:: What you will do ::
Skip every picture, and copy exactly the lines from the one containing "Task: Select the Getting started entry" to the end of the data.

Data entries:

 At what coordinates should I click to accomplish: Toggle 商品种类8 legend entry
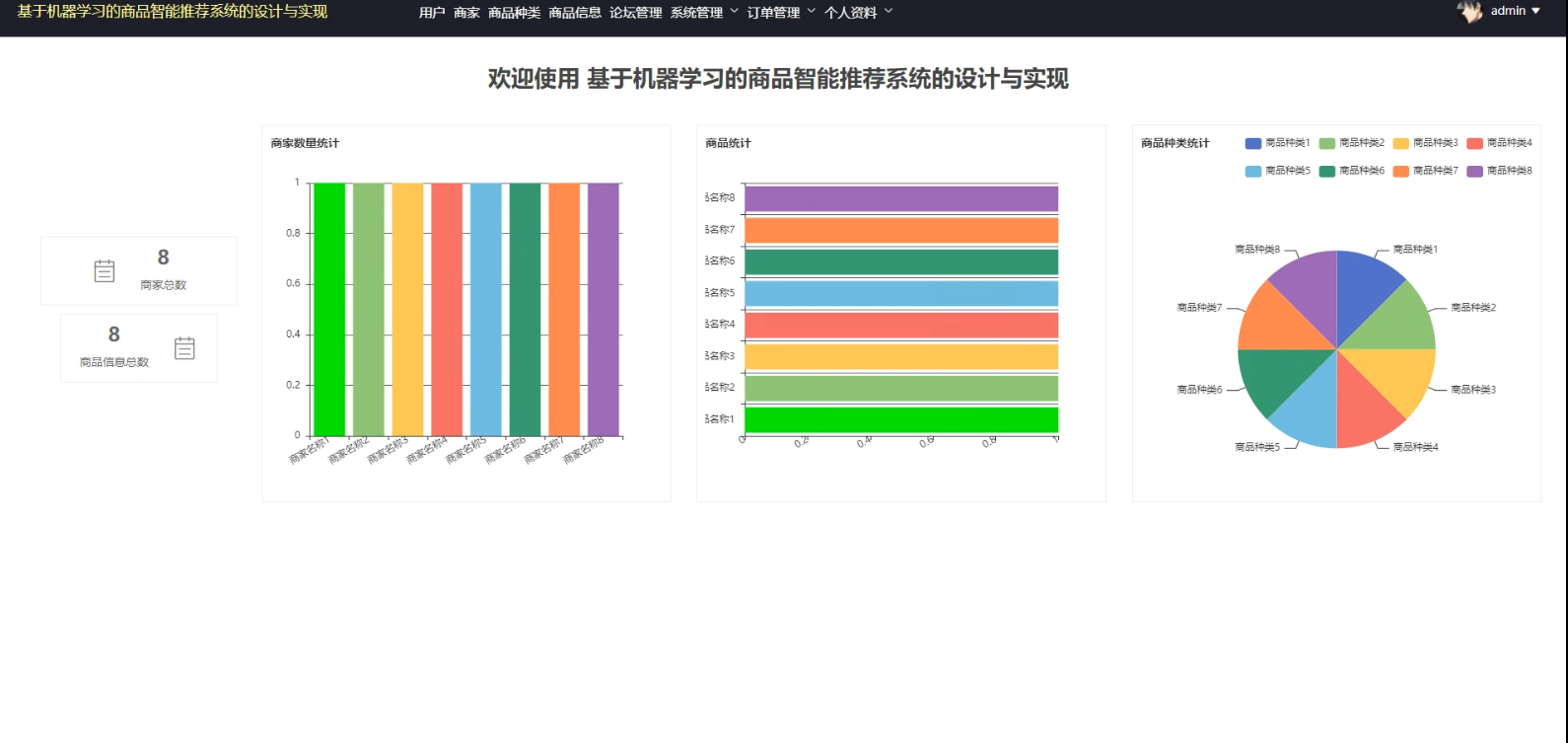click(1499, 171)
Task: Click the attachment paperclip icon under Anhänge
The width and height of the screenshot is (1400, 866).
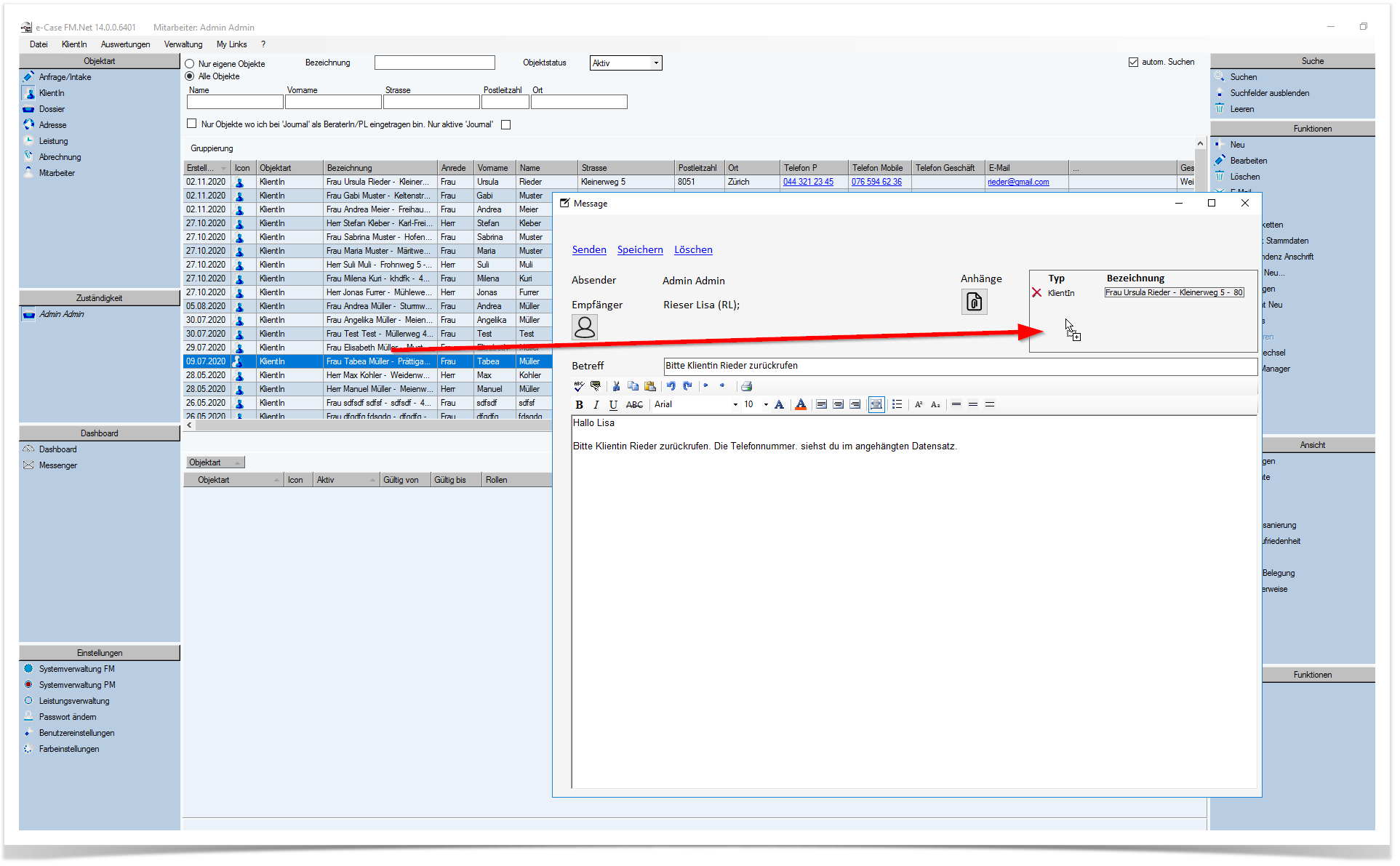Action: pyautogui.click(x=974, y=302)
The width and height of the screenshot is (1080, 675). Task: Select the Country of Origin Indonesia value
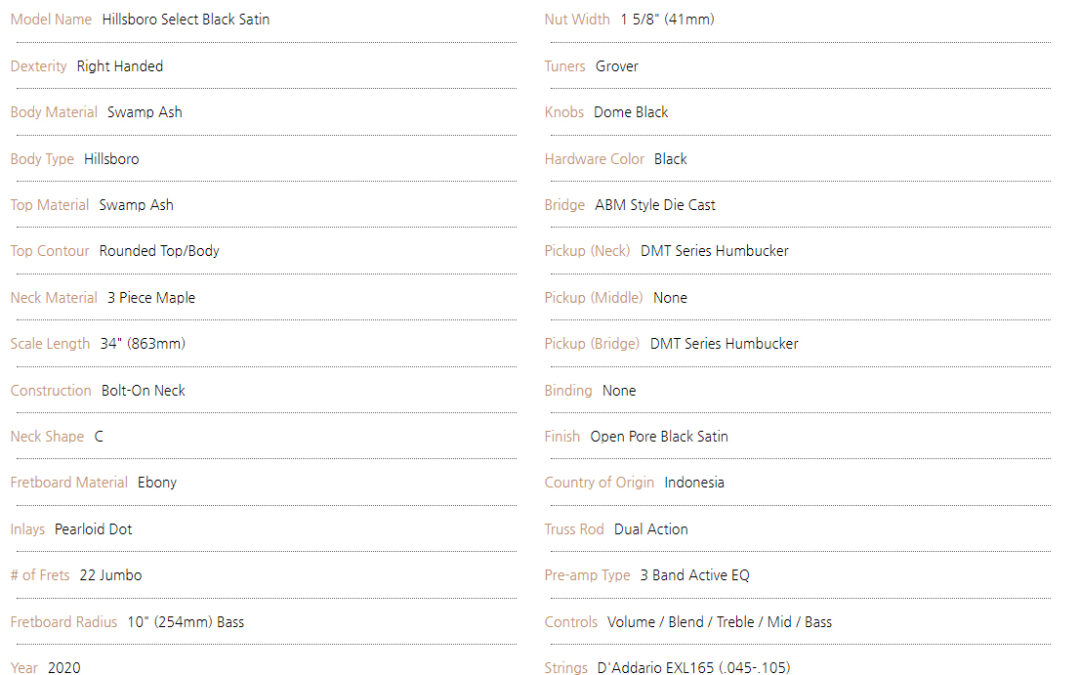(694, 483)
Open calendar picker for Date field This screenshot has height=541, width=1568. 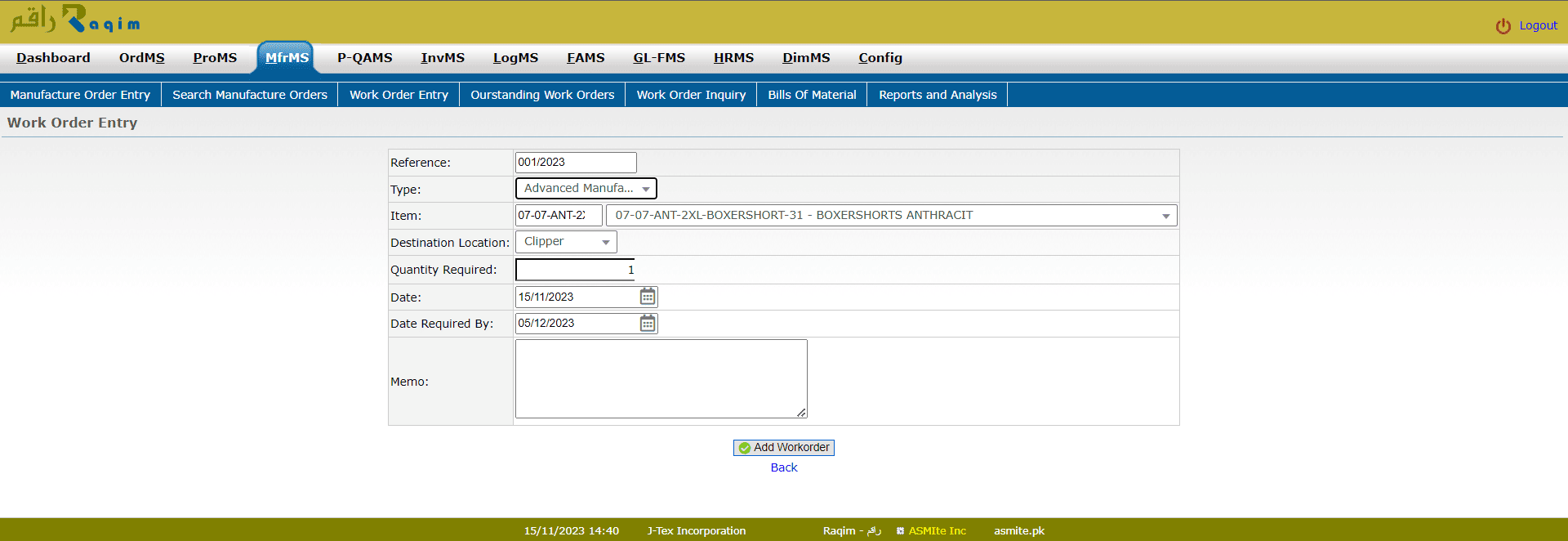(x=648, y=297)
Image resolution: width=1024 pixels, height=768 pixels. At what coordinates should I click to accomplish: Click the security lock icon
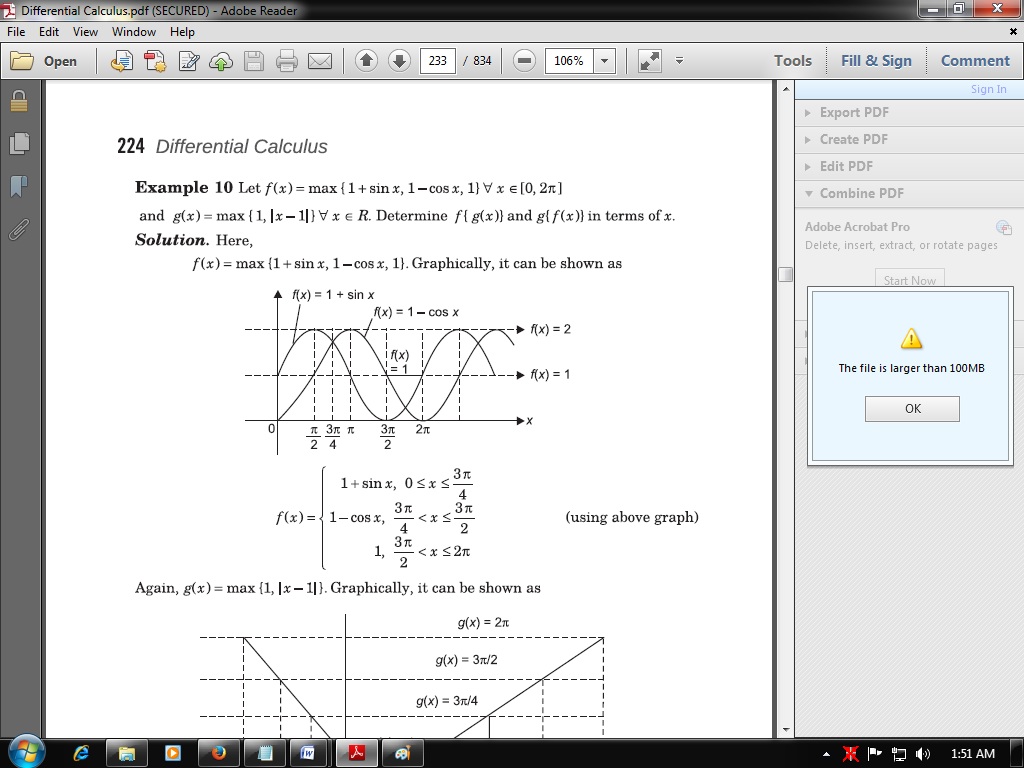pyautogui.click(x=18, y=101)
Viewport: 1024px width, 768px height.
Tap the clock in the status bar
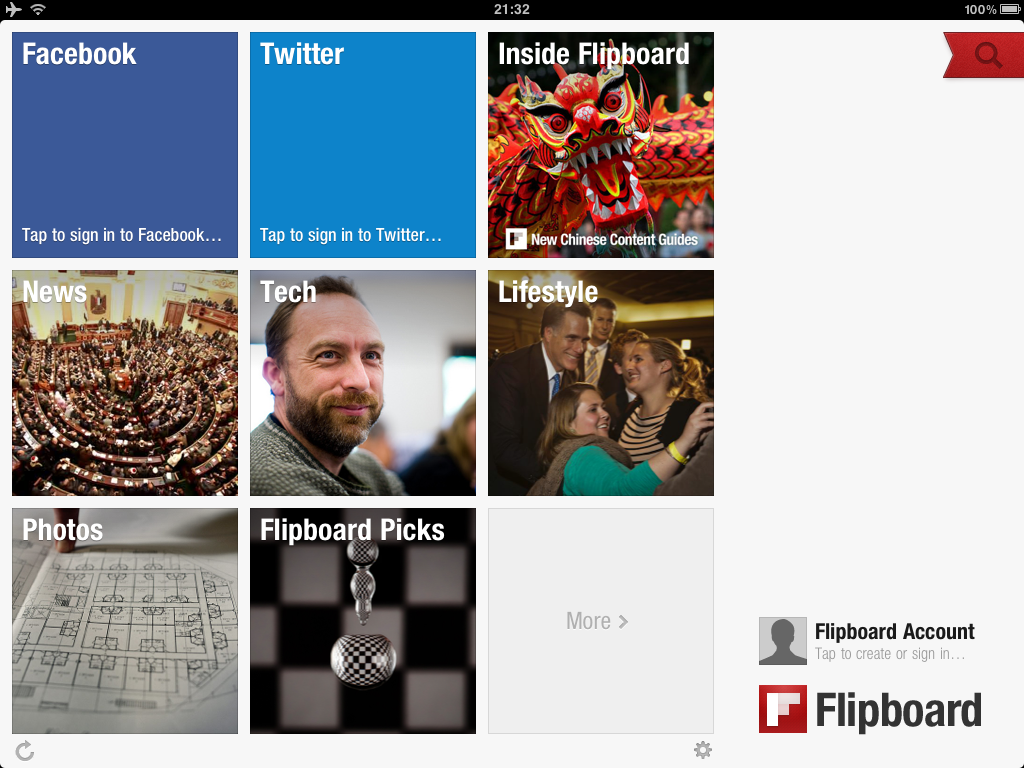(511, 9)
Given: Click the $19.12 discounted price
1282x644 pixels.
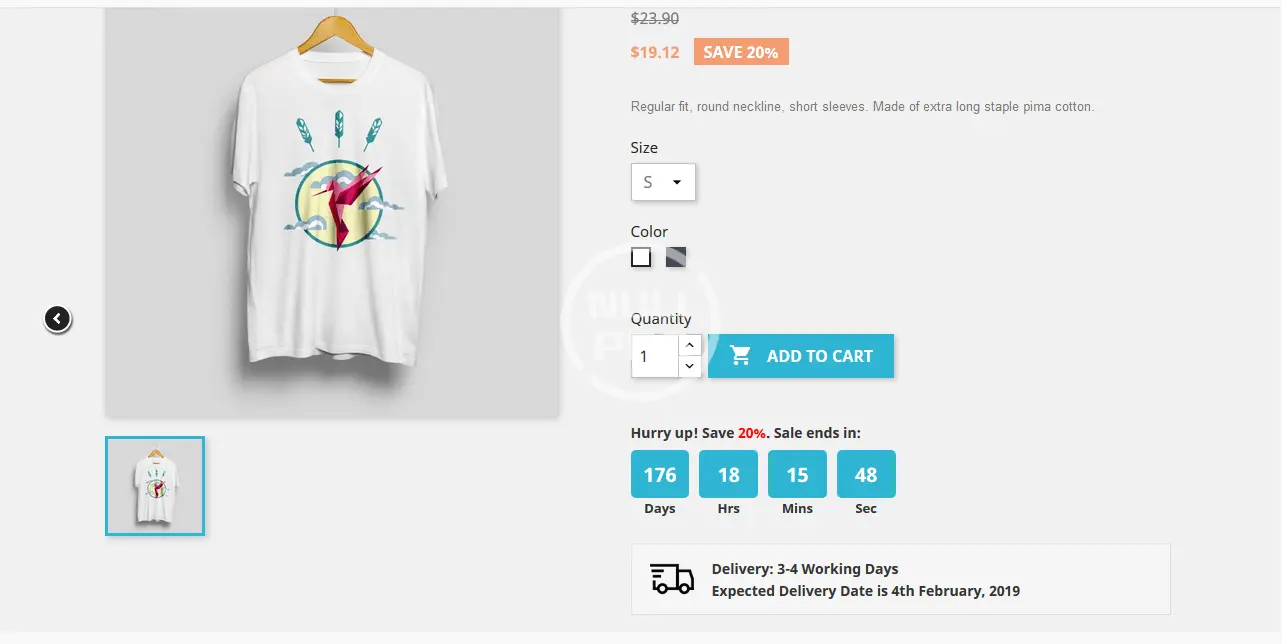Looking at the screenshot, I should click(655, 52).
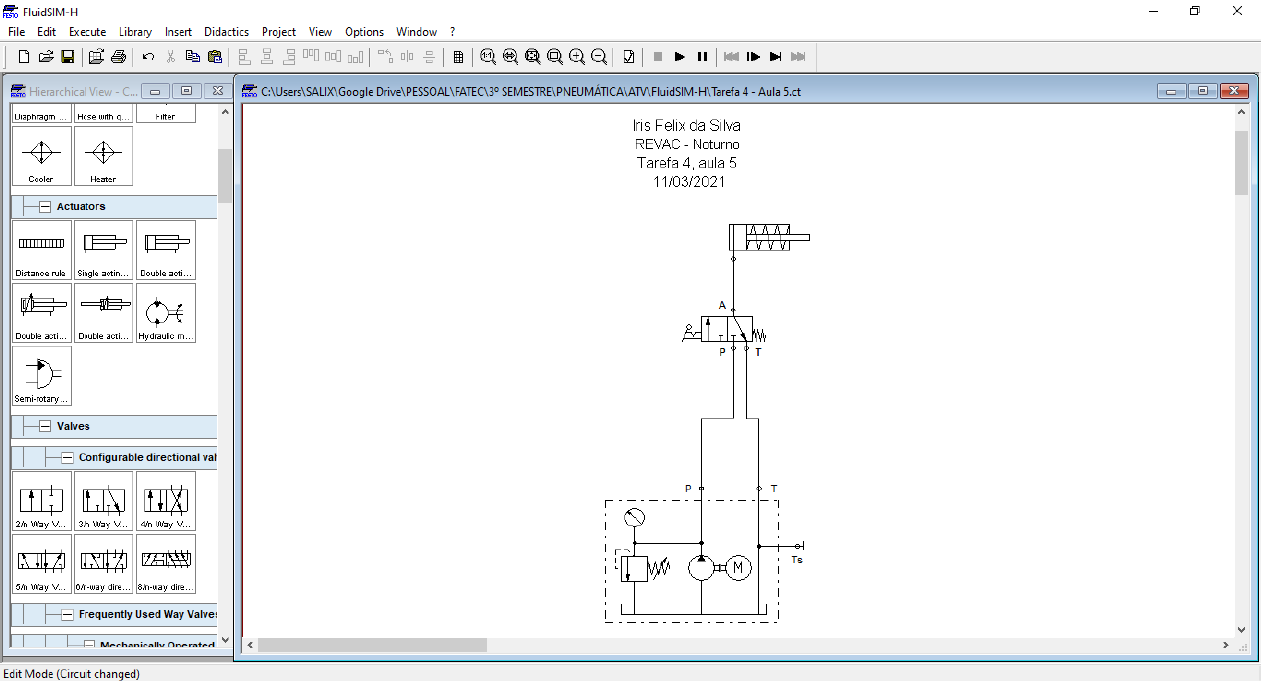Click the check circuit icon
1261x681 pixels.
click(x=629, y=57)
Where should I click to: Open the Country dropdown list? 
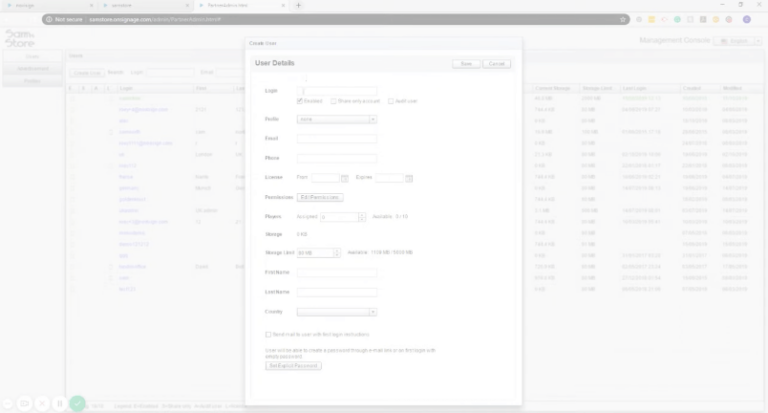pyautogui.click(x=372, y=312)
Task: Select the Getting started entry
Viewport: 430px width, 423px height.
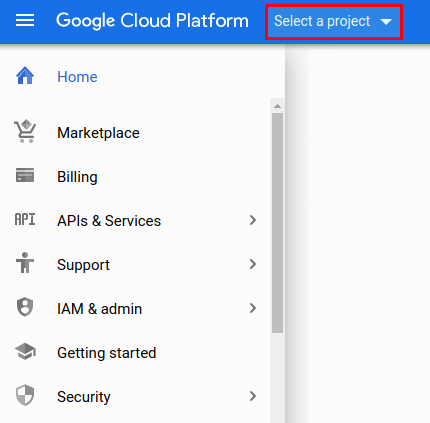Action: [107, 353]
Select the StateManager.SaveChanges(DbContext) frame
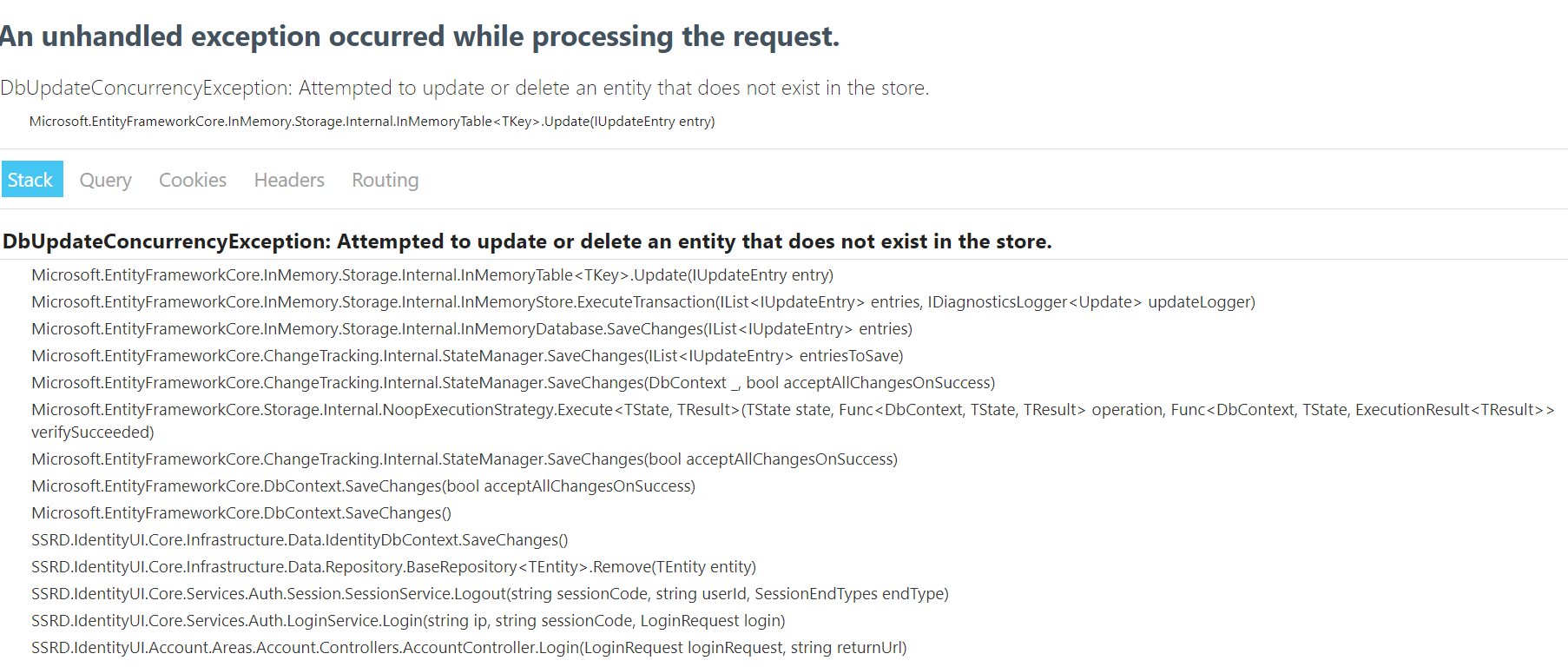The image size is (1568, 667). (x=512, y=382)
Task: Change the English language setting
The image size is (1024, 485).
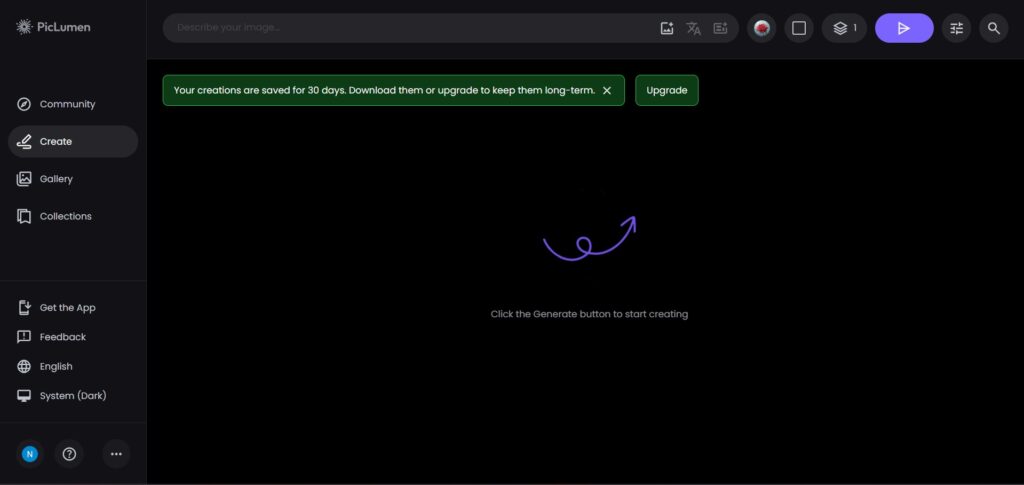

:: Reply to the exercise ::
Task: Select the Getting started entry
Viewport: 430px width, 423px height.
Action: [107, 353]
Select the StateManager.SaveChanges(DbContext) frame
The image size is (1568, 667). (x=512, y=382)
Task: Change the English language setting
The image size is (1024, 485).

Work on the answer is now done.